I don't know what to do: should I continue to let him sleep in the car seat, at least until he figures out how to roll back over from tummy to back? Or should I just be tough and push through the crying and rolling and getting stuck?

Also, does anyone have experience with the whole 'putting baby down to sleep while he is awake and letting him cry it out' philosophy? We have been doing that for the past few months, and he still cries a lot each night (unless he falls asleep while eating). So, I don't know if I should keep trying it, or if I should just give up. He cries for as little as five minutes and as long as an hour. I feel like he is learning to self-soothe, because I see him finding his thumb and calming down in other situations. But he still does cry a lot at night, so I don't know for sure. Any input will really help us. Thanks!

5.7.07

Picture Perfect

I need advice from as many people (parents or not) as possible to help me make an important decision. Yesterday, at the 4th of July parade, a politician came over to talk to us (thanks again, Abe). While there, he picked up my baby and I took a picture. We had a good chuckle together, and then he asked me to email him the photo. I promised him I would.

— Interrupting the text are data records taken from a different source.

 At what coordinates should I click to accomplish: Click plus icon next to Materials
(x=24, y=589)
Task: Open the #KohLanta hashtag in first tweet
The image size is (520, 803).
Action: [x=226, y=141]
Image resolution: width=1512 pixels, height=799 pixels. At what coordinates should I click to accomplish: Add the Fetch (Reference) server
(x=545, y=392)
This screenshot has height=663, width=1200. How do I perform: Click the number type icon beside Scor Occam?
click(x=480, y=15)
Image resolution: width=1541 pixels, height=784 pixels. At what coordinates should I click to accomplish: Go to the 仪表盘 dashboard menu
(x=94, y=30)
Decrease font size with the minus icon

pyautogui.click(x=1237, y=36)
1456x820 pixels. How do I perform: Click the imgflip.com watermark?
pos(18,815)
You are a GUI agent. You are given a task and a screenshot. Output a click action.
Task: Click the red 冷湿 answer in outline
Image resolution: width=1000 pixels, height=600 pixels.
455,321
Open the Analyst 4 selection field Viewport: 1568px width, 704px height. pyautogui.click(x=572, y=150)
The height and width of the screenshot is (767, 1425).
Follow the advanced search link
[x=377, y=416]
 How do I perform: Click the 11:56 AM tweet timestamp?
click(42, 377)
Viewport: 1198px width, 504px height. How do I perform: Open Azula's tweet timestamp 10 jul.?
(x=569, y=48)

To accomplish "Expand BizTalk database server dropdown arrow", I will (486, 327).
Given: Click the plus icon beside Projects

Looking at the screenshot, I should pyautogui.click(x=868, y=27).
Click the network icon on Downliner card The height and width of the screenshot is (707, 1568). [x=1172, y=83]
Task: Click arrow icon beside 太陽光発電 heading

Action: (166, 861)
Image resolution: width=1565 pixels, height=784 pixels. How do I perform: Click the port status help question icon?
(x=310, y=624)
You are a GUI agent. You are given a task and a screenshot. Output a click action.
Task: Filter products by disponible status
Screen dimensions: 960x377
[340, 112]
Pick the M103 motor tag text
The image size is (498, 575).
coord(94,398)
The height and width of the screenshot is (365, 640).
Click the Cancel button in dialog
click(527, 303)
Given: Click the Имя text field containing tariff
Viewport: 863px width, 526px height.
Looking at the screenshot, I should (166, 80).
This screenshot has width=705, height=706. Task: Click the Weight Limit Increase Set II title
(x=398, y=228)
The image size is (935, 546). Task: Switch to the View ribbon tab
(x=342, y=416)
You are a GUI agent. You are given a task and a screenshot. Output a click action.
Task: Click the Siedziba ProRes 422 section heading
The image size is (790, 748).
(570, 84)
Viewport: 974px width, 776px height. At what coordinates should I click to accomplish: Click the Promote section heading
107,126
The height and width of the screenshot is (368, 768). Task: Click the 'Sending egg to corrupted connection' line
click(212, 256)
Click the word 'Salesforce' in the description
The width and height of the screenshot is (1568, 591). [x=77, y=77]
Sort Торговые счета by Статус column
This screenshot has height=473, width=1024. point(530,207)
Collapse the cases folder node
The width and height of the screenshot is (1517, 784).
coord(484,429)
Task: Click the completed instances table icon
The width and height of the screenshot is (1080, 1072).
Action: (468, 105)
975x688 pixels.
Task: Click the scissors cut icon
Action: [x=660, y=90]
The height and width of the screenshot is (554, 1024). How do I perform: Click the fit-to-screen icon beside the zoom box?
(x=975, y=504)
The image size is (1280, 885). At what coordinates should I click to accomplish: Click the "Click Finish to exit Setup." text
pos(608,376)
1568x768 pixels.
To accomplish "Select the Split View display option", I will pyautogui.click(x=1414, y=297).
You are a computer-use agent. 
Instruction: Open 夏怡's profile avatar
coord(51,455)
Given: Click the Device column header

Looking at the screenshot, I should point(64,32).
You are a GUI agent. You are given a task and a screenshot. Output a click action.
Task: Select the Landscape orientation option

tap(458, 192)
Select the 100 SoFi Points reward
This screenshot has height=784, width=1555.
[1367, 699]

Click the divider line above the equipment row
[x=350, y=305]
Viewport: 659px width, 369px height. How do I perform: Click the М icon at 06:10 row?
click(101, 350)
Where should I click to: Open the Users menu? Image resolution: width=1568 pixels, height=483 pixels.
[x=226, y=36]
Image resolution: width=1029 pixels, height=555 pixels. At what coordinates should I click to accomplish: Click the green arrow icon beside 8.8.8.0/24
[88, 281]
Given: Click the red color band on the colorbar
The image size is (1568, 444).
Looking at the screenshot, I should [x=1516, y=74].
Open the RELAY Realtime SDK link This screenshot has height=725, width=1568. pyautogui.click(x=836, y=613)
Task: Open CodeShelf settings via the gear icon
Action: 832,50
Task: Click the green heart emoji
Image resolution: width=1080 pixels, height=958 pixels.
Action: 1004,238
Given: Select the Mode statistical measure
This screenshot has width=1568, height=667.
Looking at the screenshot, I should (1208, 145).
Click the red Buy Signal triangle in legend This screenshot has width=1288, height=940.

Today, I was about to send him to picture, but I googled him first to learn more about him. I was not very happy with what I found out. I am sure he is a great guy, but he's a republican. Which isn't such an issue--almost half of politicians in America are. I looked through his info, and he seems to be a supporter of the environment. So, that's good.

However, he is also on the Game, Fish, and Forestry Division committee, which I assume means he is a supporter of hunting and fishing (and that may be a faulty assumption, but who knows). But the biggest thing for me was that he voted against the smoking ban. Who would vote against the smoking ban? Are you kidding me? Seriously. The health of future generations depends on it--not only are kids not exposed to secondhand smoke in public, but they also aren't seeing adults everywhere they go lighting up.

So, now I am faced with a dilemma. Should I keep my promise and send the picture of the politician with my baby? Or should I just forget it? It isn't that the guy is bad or that anyone who has his views is bad, but since I don't support much of what he stands for, I would hate to see the picture used to further his political agenda. I mean, I doubt he just wanted the picture to put in a frame at his house. It must be for the whole baby-kissing image politicians love.

So, should I exploit my baby/beliefs or become a promise-breaker?